*** Block opens ***

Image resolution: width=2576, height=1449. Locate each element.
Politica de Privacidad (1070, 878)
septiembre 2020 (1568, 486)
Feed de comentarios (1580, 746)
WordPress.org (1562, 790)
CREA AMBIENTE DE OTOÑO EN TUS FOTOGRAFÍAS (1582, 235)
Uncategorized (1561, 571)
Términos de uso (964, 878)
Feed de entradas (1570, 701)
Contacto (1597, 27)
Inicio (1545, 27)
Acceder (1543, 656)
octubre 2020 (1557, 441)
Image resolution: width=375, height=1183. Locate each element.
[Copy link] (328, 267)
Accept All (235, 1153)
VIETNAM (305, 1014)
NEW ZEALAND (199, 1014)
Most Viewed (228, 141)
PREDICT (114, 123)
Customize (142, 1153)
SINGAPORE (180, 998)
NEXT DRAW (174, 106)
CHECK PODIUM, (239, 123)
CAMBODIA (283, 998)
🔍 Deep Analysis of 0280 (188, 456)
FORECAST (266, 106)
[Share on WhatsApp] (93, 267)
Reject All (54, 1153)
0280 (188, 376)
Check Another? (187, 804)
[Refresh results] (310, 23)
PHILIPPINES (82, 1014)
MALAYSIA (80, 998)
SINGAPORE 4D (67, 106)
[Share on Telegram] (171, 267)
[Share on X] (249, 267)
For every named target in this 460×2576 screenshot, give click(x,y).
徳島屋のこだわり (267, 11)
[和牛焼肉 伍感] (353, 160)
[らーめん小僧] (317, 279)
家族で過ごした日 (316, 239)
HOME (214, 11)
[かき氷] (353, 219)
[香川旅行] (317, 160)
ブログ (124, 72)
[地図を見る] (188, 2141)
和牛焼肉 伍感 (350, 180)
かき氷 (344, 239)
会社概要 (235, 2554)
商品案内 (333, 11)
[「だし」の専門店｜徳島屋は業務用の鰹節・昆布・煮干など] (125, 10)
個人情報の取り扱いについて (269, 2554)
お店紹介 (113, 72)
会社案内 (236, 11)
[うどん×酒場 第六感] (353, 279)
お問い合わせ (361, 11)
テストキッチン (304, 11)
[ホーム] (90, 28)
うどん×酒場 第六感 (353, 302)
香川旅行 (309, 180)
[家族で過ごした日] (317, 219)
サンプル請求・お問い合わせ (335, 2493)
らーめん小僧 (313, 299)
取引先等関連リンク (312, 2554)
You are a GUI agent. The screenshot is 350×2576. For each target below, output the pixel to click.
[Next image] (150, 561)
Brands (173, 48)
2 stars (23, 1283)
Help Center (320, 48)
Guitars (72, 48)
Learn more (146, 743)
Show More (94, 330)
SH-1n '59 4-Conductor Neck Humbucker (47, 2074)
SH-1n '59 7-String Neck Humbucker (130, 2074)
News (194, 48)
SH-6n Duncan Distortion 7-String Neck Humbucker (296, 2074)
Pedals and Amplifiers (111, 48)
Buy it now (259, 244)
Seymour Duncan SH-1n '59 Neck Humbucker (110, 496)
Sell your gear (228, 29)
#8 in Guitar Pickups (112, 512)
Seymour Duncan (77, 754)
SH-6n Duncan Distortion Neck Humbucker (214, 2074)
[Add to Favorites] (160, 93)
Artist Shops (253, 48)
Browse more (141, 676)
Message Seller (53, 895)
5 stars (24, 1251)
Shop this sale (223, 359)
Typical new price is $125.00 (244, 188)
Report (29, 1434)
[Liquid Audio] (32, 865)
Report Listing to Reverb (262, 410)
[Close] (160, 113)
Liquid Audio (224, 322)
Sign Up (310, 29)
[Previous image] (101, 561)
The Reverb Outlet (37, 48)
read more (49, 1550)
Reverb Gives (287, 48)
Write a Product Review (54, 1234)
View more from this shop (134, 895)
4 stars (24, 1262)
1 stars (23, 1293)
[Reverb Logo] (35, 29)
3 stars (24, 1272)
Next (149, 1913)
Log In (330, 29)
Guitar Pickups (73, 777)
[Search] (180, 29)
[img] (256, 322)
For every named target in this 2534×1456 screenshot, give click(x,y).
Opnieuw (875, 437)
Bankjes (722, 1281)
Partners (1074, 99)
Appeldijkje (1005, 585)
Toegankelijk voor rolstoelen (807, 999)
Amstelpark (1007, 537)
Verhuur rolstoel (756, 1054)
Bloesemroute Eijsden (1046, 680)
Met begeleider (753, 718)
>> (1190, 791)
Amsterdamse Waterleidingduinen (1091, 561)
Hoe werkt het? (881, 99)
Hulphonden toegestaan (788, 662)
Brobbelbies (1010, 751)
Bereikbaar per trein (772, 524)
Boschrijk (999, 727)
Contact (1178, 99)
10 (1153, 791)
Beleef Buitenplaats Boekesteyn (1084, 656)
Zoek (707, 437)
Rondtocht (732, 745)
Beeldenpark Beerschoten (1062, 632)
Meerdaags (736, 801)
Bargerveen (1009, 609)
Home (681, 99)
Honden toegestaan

*** Block closes ***

### [What the exercise asks]
In the data, how many lines include the string "stars"? Reply with only that number.

### [Result of this task]
5